Relational Visual Similarity - A new visual similarity notion that captures the internal relational logic of a scene
Project description
relsim
| We introduce a new visual similarity notion — relational visual similarity (relsim) — which captures the internal relational logic of a scene rather than its surface appearance. |
Relational Visual Similarity (arXiv 2025)
Thao Nguyen1, Sicheng Mo3, Krishna Kumar Singh2, Yilin Wang2, Jing Shi2, Nicholas Kolkin2, Eli Shechtman2, Yong Jae Lee1,2, ★, Yuheng Li1, ★
(★ Equal advising)
1- University of Wisconsin–Madison | 2- Adobe Research | 3- UCLA
TL;DR: We introduce a new visual similarity notion: relational visual similarity, which complements traditional attribute-based perceptual similarity (e.g., LPIPS, CLIP, DINO).
🔗 Jump to: Installation | 🛠️ Usage | 🫥 Anonymous Captioning Model | 📁 Data | BibTeX |
📦 Installation
Option 1: Install from GitHub (recommended)
pip install git+https://github.com/thaoshibe/relsim.git
Option 2: Install from local directory
git clone https://github.com/thaoshibe/relsim.git
cd relsim
pip install -e . # Install in editable mode
Option 3: Install from PyPI (when published)
pip install relsim
🛠️ Usage
Given two images, you can compute their relational visual similarity like this:
from relsim.relsim_score import relsim
from PIL import Image
# Load model
model, preprocess = relsim(pretrained=True, checkpoint_dir="thaoshibe/relsim-qwenvl25-lora")
img1 = preprocess(Image.open("./anonymous_caption/bo.jpg"))
img2 = preprocess(Image.open("./anonymous_caption/mam.jpg"))
similarity = model(img1, img2) # Returns similarity score (higher = more similar)
print(f"✅ Similarity score: {similarity:.4f}")
# you should see
For example, you should see reult
| reference image | test image 1 | test image 2 | test image 3 | test image 4 | test image 5 | test image 6 |
|---|---|---|---|---|---|---|
| (to itself: 1.000) | 0.981 | 0.830 | 0.808 | 0.767 | 0.465 | 0.223 |
🤗 You're welcome to improve the current relsim model! The training code is provided in ./relsim/ folder. For a quick jump to the training script: (Reminder: you need to download data here to run this code sucessfully)
cd relsim
# pip install -r requirements_train.txt
bash train.sh # this assume you have the dataset alrerady
### you might want to export WANDB and HF_TOKEN
# export WANDB_API_KEY='your_wandb_api_key'
# export HF_TOKEN='your_hf_token'
If you use wandb to log the result, your wandb should look like this
🫥 Anonymous Caption Model
Anonymous captions are image captions that do not refer to specific visible objects but instead capture the relational logic conveyed by the image.

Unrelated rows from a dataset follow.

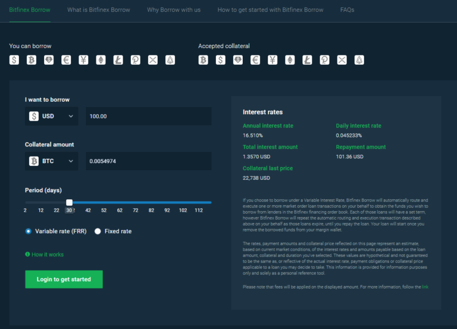Open the BTC collateral currency dropdown
Viewport: 457px width, 329px height.
tap(51, 161)
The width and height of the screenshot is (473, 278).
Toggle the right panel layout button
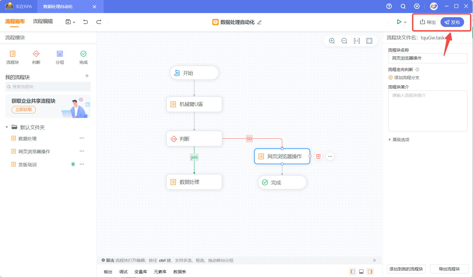(370, 272)
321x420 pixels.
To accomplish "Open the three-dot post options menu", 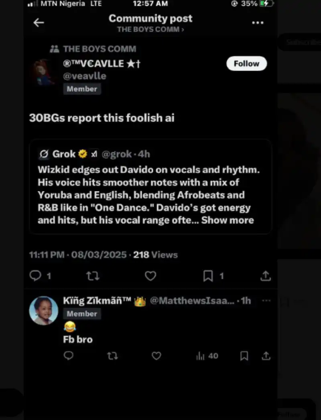I will [x=258, y=23].
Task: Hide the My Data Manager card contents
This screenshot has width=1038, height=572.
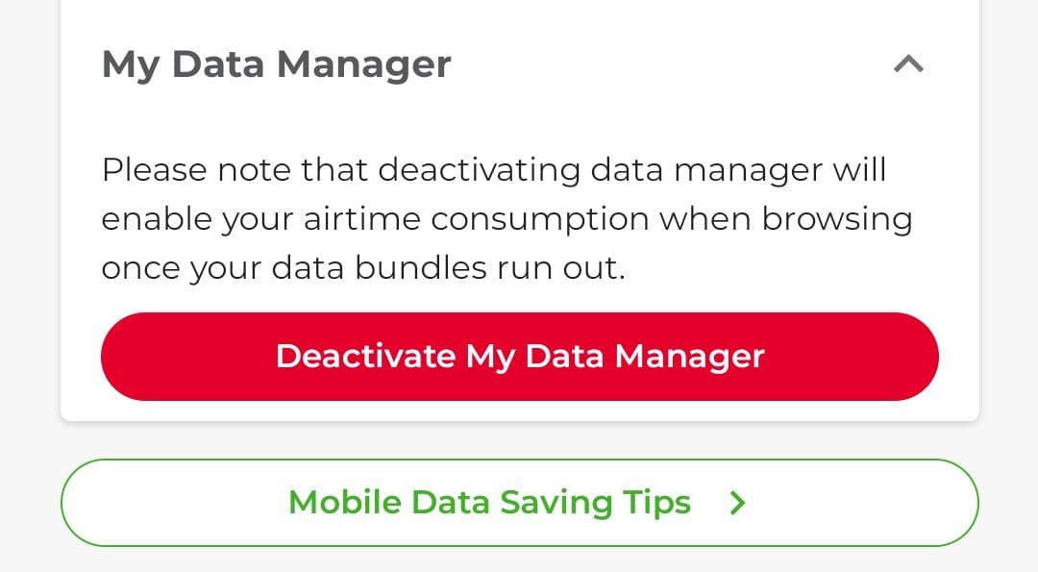Action: (908, 64)
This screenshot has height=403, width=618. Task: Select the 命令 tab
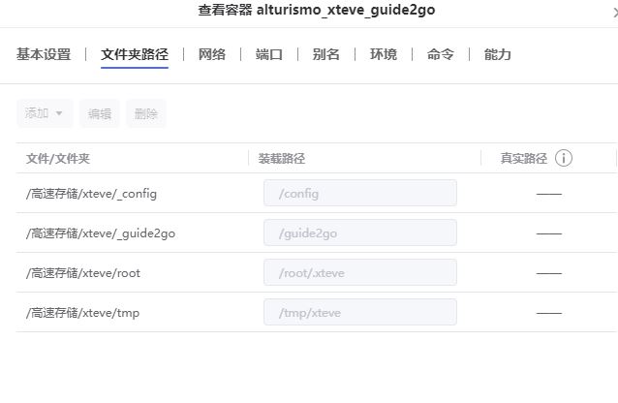[x=441, y=54]
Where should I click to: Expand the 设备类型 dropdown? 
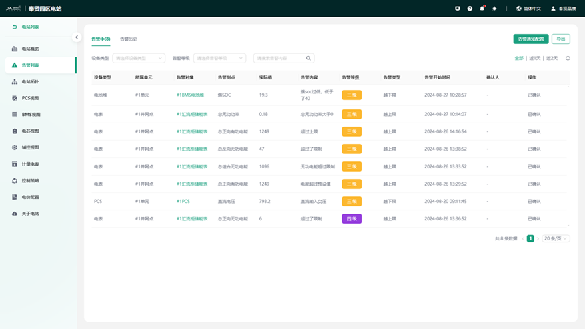coord(139,59)
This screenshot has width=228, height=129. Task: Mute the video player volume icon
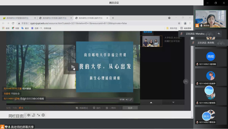coord(127,100)
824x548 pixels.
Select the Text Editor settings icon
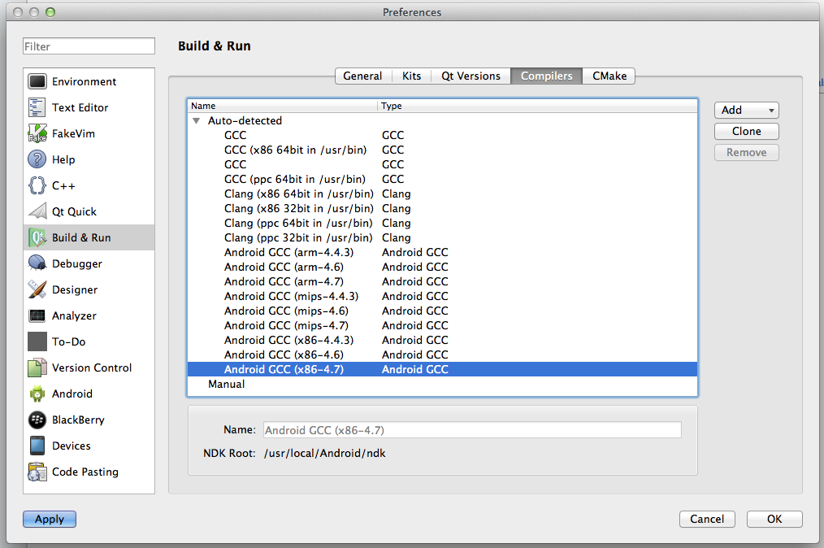coord(36,107)
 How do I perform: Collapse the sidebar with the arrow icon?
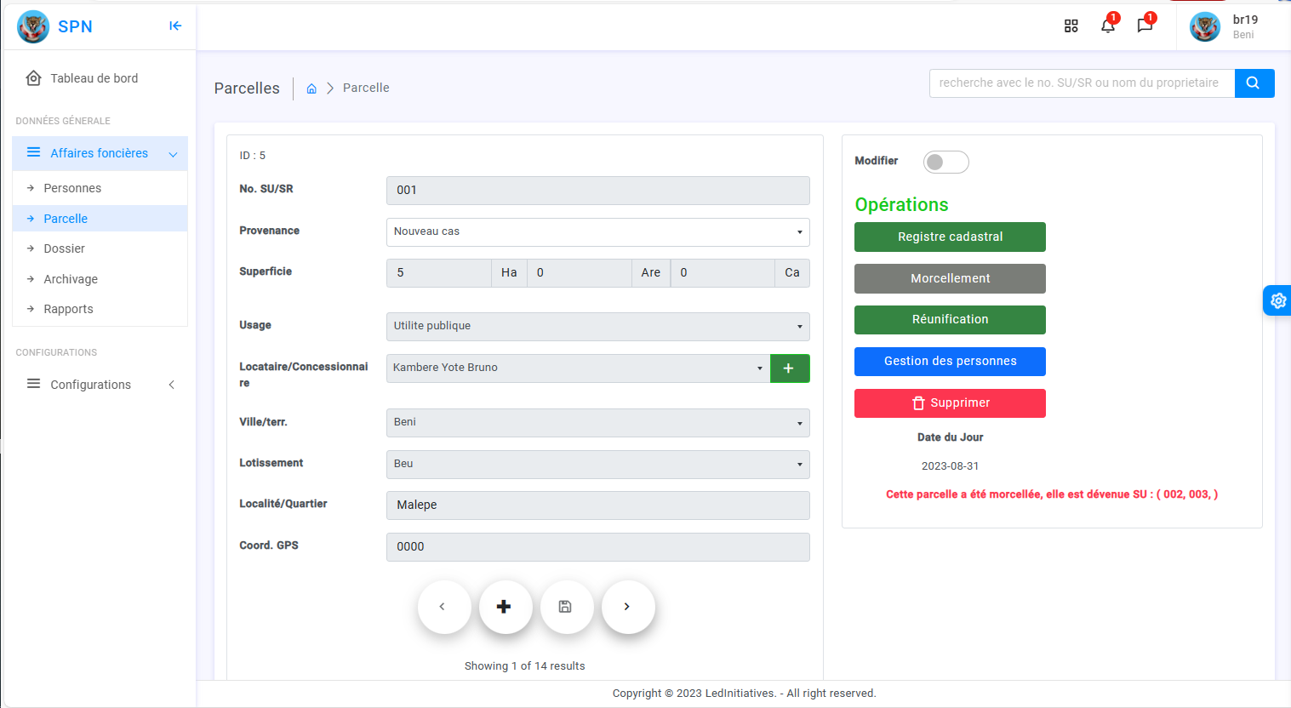175,26
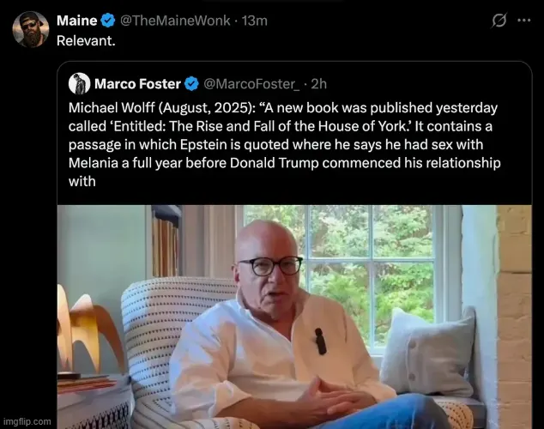
Task: Open quoted post via 2h timestamp
Action: pos(318,83)
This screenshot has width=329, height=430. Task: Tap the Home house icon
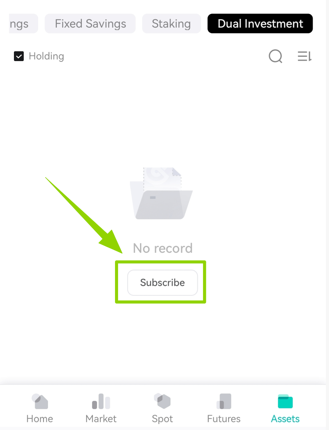click(x=40, y=401)
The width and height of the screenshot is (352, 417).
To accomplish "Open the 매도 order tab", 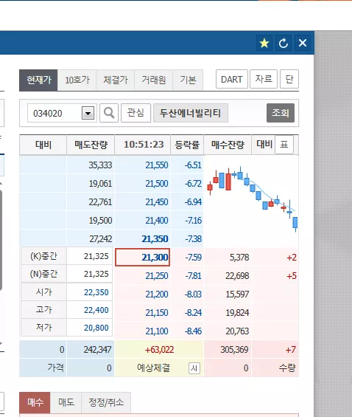I will pos(66,402).
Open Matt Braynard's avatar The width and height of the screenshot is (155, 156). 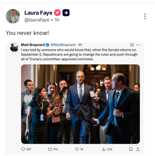point(14,47)
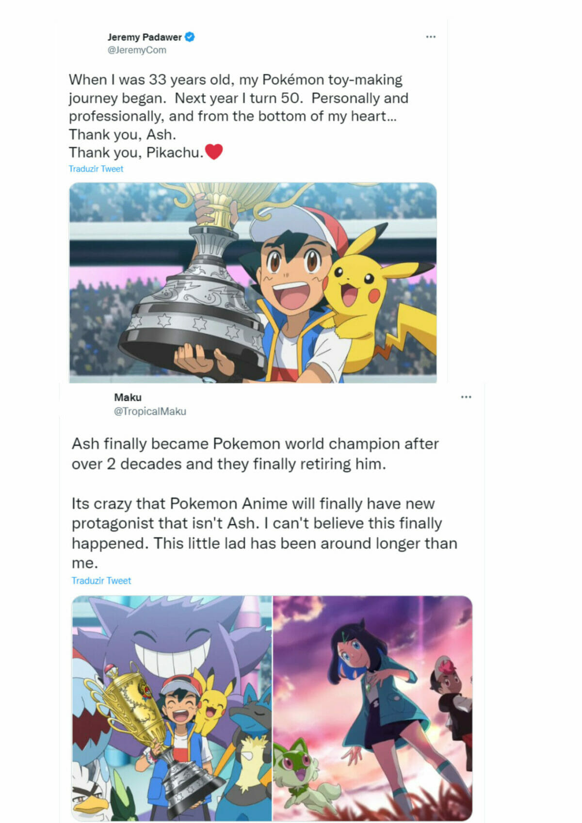Open the @JeremyCom handle
Viewport: 582px width, 823px height.
[137, 50]
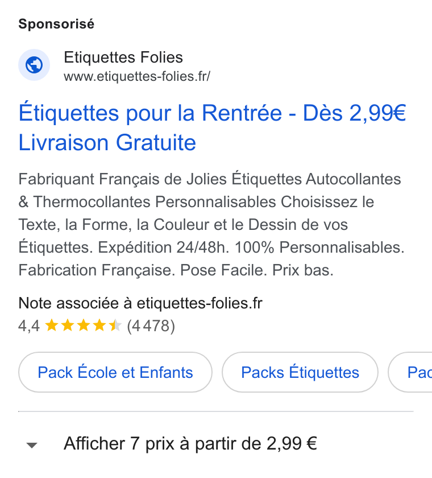Click the 'Etiquettes Folies' site name
432x478 pixels.
tap(123, 57)
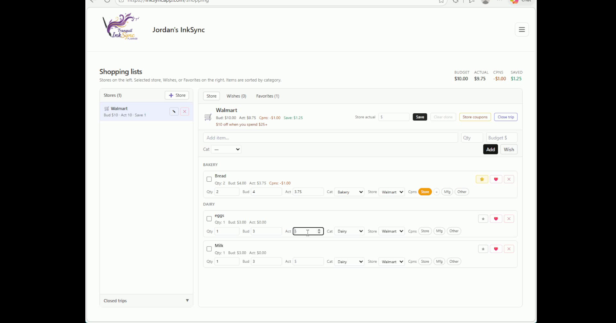
Task: Switch to the Wishes tab
Action: coord(236,96)
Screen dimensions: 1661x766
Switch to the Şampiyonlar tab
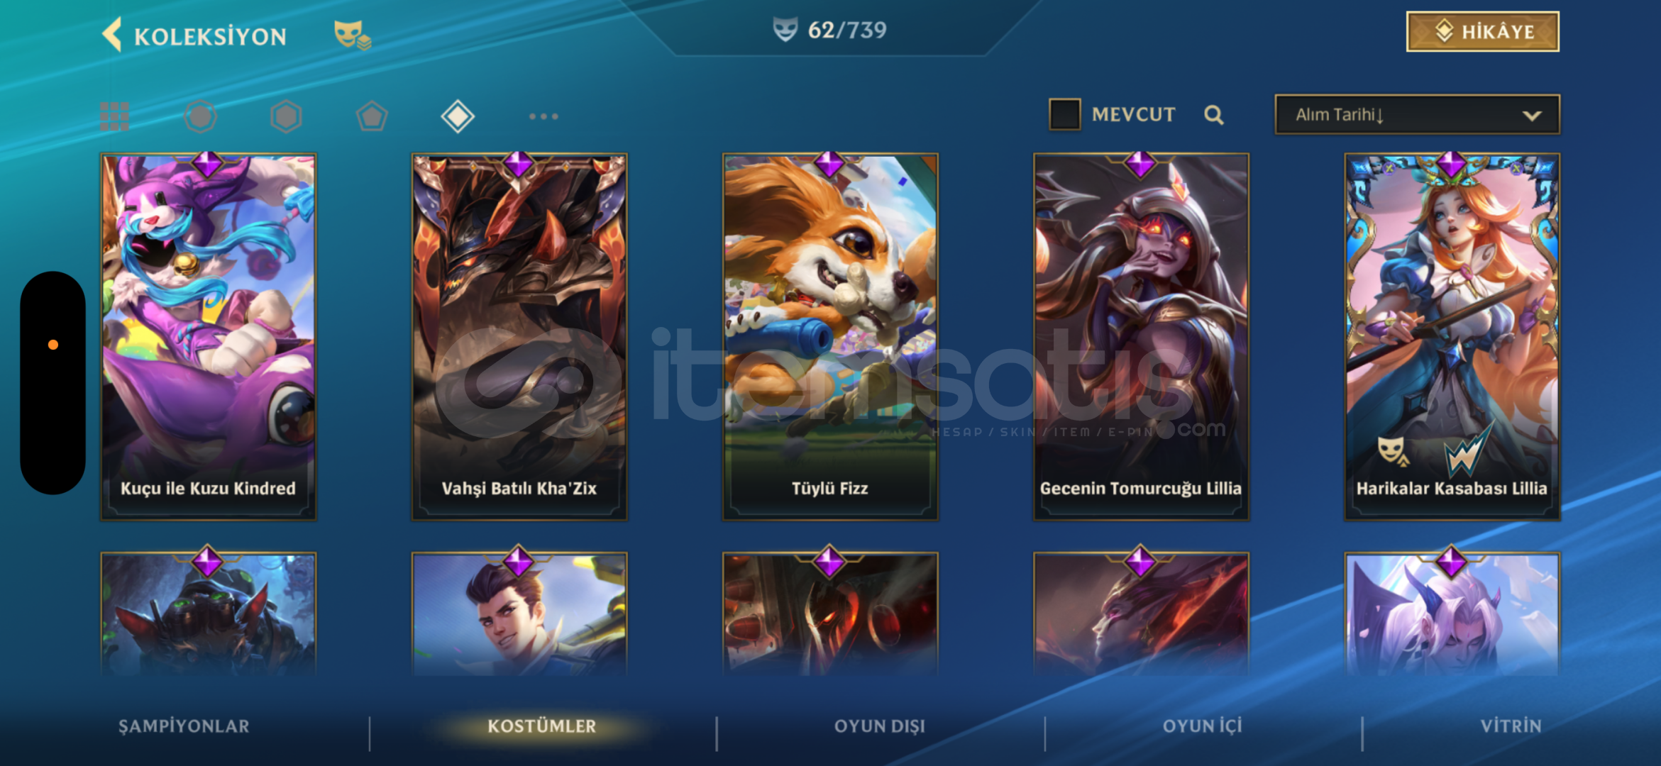click(x=184, y=726)
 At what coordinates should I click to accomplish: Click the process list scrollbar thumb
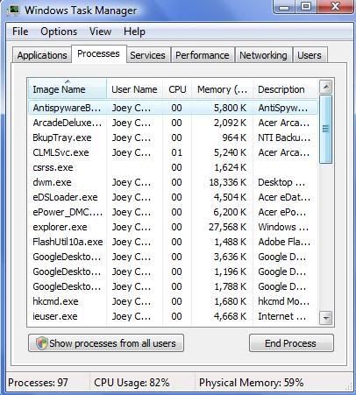325,129
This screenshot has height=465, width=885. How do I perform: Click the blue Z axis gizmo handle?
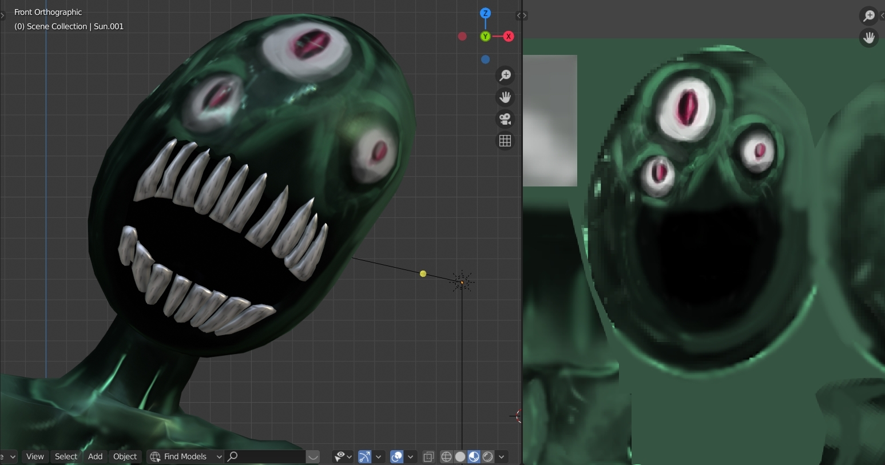point(485,13)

The pretrained anonymous caption model (Qwen-VL-2.5 7B) is provided in ./anonymous_caption. This model is trained on a limited number of seed groups and their corresponding generated captions (you can see the training data here).
# run on default test image (mam.jpg)
python anonymous_caption/anonymous_caption.py
# run on your own images
python anonymous_caption/anonymous_caption.py --image_path $PATH_TO_IMAGE_OR_IMAGE_FOLDER
# if you need to see all arguments (e.g., batch size)
python anonymous_caption/anonymous_caption.py --help
Here is example of the generated captions with different runs.
| Input image | Generated captions (Different run) |
|---|---|
Example: python anonymous_caption/anonymous_caption.py --image_path anonymous_caption/mam.jpgRun 1: "Curious {Animal} peering out from behind a {Object}." Run 2: "Curious {Animal} peeking out from behind the {Object} in an unexpected and playful way." Run 3: "Curious {Cat} looking through a {Doorway} into the {Room}." Run 4: "A curious {Animal} peeking from behind a {Barrier}." Run 5: "A {Cat} peeking out from behind a {Door} with curious eyes." ... |
|
Example: python anonymous_caption/anonymous_caption.py --image_path anonymous_caption/bo.jpgRun 1: "Animals with {Leaf} artfully placed on their {Head}." Run 2: "A {Dog} with a {Leaf} delicately placed on its head." Run 3: "A {Dog} with a {Leaf} artfully placed on its head." Run 4: "A {Dog} with a {Leaf} delicately placed on their head, representing the beauty of {Season}." Run5: "Animals adorned with {Leaf} in a {Seasonal} setting." ... |
You are more than welcome to help improve the anonymous caption model! The current model may hallucinate or produce incorrect results, and sometimes it may generate captions that are not "anonymous enough"...
The training script for the anonymous caption model is shown below. Please check config.yaml for config details.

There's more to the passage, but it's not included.